Nachtrag vom 03.03.: Wenn Kapital auf Wissenschaft trifft, wackeln die Grundfesten der Konsensrealität. Arte hat eine aufschlussreiche Doku darüber.

Nachtrag vom 14.07.: Inzwischen habe ich akzeptiert, dass die Konsensrealität sich aufgelöst hat.

Nachtrag vom 23.04.2023: Hagbard Celine schrieb schon im Jahr 1980

Dieses sich steigernde Gefühl der Verdächtigung wird durch die Tatsache verstärkt, dass sich die Geheimpolizei sowohl mit dem Sammeln von Information als auch mit dem Hervorbringen von Fehlinformationen beschäftigt. Man gewinnt bei diesem Geheimpolizeispiel Punkte, indem man Signale sammelt (Informationseinheiten), Tatsachen vor konkurrierenden Mitspielern verheimlicht und falsche Signale (Falschmeldungseinheiten) unter die anderen Spieler ausstreut. Auf diese Weise entsteht jene Situation, die ich als “Optimum Fuckup” bezeichne: Jeder Teilnehmer hat rationale (keine neurotischen) Gründe, anzunehmen, dass ihn alle anderen Mitspieler zu betrügen, zu verleiten, zu verarschen, hinters Licht zu führen und allgemein falsch zu informieren versuchen.
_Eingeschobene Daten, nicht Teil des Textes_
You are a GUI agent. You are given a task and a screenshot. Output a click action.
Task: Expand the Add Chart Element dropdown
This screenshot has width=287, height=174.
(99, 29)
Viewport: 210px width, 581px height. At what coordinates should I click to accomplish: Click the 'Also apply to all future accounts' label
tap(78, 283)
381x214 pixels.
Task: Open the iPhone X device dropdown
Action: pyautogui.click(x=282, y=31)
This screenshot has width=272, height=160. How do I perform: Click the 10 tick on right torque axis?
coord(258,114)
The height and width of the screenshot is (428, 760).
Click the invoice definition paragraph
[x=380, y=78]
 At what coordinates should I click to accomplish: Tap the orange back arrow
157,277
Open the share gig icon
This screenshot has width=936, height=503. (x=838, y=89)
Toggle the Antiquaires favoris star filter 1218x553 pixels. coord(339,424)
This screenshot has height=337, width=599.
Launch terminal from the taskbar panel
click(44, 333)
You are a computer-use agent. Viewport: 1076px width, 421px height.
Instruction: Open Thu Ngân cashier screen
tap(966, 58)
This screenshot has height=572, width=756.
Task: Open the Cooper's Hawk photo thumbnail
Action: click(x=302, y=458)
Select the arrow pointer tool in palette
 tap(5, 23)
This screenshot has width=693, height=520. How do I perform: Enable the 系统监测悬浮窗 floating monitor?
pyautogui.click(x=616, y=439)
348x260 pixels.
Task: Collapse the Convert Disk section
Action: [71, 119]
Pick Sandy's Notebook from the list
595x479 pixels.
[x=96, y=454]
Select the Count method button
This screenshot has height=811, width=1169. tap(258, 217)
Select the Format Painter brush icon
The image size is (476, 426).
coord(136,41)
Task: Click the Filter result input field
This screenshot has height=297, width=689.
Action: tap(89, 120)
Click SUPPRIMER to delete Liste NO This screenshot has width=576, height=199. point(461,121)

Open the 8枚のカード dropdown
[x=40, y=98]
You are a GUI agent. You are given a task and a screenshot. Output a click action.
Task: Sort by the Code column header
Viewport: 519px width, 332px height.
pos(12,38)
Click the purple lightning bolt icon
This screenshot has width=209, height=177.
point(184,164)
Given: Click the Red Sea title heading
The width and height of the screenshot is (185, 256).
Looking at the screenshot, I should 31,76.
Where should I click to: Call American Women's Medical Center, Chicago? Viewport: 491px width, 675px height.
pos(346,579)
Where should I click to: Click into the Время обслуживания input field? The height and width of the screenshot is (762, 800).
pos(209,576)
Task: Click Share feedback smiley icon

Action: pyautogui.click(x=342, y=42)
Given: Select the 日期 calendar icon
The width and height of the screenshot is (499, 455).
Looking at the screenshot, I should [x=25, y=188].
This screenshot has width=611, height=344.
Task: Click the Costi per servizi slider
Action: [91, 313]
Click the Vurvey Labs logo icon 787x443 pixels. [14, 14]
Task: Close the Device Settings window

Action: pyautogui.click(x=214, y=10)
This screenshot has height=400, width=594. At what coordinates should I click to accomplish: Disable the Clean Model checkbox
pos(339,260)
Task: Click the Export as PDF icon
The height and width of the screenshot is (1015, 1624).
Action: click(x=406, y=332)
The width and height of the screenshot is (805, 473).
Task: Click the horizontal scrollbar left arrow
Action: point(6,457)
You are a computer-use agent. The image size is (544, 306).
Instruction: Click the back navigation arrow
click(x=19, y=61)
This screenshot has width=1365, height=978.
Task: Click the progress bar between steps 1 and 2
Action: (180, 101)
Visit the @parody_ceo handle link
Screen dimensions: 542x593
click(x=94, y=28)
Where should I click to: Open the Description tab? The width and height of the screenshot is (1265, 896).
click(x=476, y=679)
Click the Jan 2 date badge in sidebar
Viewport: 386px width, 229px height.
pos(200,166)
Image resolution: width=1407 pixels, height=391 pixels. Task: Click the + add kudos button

Von Henry Kissinger geht das Gerücht, wonach er gesagt hat: “Jedermann, der im heutigen Washington nicht paranoid ist, muss verrückt sein.”

Man könnte diese Bemerkung verallgemeinern: “Jedermann, der in den heutigen Vereinigten Staaten nicht paranoid ist, muss verrückt sein.”